— start of DATASET —
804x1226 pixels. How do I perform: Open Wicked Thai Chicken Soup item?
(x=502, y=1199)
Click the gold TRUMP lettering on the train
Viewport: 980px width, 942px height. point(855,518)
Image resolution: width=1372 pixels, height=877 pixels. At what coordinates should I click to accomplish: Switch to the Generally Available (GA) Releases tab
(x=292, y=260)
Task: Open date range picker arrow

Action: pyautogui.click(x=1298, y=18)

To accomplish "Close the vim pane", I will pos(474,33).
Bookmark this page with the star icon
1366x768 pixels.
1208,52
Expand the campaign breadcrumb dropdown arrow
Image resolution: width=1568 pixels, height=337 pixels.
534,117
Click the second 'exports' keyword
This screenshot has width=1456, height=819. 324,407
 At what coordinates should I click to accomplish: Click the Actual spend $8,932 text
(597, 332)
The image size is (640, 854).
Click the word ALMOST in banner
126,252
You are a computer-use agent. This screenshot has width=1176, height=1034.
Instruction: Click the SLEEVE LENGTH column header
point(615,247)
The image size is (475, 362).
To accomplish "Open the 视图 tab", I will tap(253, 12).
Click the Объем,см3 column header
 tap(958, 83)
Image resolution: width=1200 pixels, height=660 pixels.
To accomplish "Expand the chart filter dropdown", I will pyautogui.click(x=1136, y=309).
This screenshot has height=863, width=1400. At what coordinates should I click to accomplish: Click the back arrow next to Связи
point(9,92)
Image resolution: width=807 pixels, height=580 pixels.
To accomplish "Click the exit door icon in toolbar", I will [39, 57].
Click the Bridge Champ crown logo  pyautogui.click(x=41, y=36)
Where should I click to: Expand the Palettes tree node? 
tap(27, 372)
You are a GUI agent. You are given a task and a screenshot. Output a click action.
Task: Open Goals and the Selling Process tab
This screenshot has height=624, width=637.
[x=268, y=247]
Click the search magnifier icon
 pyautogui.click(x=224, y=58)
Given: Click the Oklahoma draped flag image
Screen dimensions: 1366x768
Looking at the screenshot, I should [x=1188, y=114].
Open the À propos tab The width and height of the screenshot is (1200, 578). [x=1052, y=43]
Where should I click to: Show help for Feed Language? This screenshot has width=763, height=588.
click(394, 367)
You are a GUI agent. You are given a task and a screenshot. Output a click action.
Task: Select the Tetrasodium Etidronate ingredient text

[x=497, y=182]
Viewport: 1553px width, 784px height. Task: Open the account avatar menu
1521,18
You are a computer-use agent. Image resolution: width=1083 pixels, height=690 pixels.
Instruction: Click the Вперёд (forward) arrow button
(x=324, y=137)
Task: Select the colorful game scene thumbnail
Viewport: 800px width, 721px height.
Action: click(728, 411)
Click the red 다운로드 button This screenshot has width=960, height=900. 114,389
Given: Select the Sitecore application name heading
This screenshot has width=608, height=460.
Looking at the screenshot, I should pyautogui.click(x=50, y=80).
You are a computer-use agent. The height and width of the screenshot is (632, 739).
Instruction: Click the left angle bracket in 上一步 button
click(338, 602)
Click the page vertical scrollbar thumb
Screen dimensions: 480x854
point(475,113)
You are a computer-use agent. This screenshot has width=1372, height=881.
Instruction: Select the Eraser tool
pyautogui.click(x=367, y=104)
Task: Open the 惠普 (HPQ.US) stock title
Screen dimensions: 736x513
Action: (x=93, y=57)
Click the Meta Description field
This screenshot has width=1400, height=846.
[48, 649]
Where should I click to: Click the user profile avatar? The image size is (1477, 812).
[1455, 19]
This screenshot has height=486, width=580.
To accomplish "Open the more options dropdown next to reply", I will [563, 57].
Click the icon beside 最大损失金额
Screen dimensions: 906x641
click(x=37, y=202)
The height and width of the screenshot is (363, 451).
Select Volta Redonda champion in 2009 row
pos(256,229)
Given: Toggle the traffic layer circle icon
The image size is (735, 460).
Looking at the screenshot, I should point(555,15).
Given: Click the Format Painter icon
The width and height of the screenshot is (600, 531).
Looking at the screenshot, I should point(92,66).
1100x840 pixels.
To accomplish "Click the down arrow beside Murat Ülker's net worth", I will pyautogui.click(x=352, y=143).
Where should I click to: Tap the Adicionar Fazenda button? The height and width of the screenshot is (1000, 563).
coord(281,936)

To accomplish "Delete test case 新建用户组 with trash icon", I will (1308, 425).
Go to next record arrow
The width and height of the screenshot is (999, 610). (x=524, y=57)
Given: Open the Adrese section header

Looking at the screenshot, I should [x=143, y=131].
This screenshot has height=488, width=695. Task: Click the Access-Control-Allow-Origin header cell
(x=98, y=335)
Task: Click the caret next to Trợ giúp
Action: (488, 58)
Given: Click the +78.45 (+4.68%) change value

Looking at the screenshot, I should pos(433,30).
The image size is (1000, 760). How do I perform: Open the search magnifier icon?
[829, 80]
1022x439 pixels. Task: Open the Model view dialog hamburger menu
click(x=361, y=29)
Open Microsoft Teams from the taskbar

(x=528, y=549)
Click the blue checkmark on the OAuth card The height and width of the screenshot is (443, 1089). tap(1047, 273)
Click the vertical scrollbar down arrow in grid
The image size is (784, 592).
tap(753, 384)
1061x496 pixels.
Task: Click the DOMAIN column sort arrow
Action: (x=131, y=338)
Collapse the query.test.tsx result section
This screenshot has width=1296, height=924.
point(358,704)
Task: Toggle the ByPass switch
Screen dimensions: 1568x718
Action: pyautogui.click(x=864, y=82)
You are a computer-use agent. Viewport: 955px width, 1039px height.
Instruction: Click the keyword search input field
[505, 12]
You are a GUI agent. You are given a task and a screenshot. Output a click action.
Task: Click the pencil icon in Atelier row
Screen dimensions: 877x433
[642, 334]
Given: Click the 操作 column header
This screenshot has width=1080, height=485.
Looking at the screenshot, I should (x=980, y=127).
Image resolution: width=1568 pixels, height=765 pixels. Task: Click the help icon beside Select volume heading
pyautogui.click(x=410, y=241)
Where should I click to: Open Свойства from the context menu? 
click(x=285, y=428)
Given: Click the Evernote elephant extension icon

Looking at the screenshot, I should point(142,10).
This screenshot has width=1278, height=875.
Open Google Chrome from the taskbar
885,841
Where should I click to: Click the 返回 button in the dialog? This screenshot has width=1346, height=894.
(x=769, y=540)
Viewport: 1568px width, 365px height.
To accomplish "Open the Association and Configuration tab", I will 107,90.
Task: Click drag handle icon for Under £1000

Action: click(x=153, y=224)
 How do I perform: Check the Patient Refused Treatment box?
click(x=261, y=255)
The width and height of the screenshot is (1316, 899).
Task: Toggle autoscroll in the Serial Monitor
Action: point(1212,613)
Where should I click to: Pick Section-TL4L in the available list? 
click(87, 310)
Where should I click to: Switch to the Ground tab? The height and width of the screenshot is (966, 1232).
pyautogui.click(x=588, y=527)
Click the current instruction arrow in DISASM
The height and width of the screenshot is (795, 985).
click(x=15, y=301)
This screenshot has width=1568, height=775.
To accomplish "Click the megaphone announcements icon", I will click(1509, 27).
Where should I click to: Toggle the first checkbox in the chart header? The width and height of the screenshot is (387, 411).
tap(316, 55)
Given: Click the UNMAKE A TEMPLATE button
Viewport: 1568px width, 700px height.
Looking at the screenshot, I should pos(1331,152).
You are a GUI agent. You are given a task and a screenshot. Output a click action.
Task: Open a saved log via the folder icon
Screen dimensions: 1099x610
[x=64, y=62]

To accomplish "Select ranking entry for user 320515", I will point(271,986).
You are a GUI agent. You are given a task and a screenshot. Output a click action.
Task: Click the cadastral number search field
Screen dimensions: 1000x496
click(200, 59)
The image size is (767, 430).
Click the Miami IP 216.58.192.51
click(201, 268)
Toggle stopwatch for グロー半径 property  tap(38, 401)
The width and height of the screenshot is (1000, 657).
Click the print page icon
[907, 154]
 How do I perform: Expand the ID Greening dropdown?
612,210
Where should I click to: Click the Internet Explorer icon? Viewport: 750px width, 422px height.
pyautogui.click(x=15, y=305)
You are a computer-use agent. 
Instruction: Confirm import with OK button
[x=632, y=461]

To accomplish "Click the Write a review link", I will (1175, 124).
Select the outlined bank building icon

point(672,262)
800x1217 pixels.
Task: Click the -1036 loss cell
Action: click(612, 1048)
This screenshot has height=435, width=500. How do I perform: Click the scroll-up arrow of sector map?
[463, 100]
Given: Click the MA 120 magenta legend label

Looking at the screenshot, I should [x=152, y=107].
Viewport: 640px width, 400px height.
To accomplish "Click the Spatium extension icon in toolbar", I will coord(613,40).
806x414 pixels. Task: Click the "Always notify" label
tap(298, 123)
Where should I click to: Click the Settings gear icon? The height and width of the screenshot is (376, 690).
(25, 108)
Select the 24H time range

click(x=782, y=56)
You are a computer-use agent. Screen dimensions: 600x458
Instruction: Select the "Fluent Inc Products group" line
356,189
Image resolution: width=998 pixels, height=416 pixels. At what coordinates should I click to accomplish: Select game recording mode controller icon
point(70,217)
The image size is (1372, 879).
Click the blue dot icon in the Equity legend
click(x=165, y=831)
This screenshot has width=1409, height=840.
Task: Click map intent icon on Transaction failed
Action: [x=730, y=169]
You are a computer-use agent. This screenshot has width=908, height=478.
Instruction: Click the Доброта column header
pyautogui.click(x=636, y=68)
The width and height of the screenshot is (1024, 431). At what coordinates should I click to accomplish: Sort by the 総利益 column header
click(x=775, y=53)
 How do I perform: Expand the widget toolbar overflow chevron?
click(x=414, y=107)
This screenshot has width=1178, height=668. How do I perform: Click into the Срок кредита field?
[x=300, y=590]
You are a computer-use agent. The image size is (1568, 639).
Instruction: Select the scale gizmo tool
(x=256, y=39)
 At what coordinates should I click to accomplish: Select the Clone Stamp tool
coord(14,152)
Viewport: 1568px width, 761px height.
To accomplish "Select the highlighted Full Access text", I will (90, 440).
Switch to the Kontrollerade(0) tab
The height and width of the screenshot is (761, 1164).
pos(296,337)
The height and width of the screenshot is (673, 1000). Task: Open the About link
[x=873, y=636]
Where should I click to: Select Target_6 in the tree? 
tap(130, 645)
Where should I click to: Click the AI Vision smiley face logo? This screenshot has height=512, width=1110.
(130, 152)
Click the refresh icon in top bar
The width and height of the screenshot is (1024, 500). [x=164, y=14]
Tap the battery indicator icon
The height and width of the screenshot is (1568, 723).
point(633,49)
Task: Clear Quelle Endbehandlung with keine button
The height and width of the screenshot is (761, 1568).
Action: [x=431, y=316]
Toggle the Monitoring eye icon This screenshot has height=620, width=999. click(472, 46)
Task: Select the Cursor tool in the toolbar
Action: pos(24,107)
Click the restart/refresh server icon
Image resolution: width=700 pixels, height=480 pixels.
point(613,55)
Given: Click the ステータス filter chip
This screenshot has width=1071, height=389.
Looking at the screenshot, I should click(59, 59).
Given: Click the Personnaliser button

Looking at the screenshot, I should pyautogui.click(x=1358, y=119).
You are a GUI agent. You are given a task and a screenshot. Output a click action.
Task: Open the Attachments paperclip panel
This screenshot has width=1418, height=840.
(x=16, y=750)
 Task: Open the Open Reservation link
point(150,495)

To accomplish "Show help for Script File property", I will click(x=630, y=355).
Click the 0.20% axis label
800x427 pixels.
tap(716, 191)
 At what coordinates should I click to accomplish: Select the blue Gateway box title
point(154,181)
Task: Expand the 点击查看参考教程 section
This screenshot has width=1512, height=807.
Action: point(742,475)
— end of DATASET —
- _SET TASK_
Retype the records above, beginning at the line that contains "Task: Toggle the ByPass switch" and stopping after the line that contains "click(87, 310)".

- _ANSWER IN FULL_
Task: Toggle the ByPass switch
Screen dimensions: 1568x718
Action: pyautogui.click(x=864, y=82)
You are a computer-use agent. Viewport: 955px width, 1039px height.
Instruction: Click the keyword search input field
[505, 12]
You are a GUI agent. You are given a task and a screenshot. Output a click action.
Task: Click the pencil icon in Atelier row
Screen dimensions: 877x433
[642, 334]
Given: Click the 操作 column header
This screenshot has width=1080, height=485.
Looking at the screenshot, I should (x=980, y=127).
Image resolution: width=1568 pixels, height=765 pixels. Task: Click the help icon beside Select volume heading
pyautogui.click(x=410, y=241)
Where should I click to: Open Свойства from the context menu? 
click(x=285, y=428)
Given: Click the Evernote elephant extension icon

Looking at the screenshot, I should point(142,10).
This screenshot has width=1278, height=875.
Open Google Chrome from the taskbar
885,841
Where should I click to: Click the 返回 button in the dialog? This screenshot has width=1346, height=894.
(x=769, y=540)
Viewport: 1568px width, 365px height.
To accomplish "Open the Association and Configuration tab", I will 107,90.
Task: Click drag handle icon for Under £1000

Action: click(x=153, y=224)
 How do I perform: Check the Patient Refused Treatment box?
click(x=261, y=255)
The width and height of the screenshot is (1316, 899).
Task: Toggle autoscroll in the Serial Monitor
Action: point(1212,613)
Where should I click to: Pick Section-TL4L in the available list? 
click(87, 310)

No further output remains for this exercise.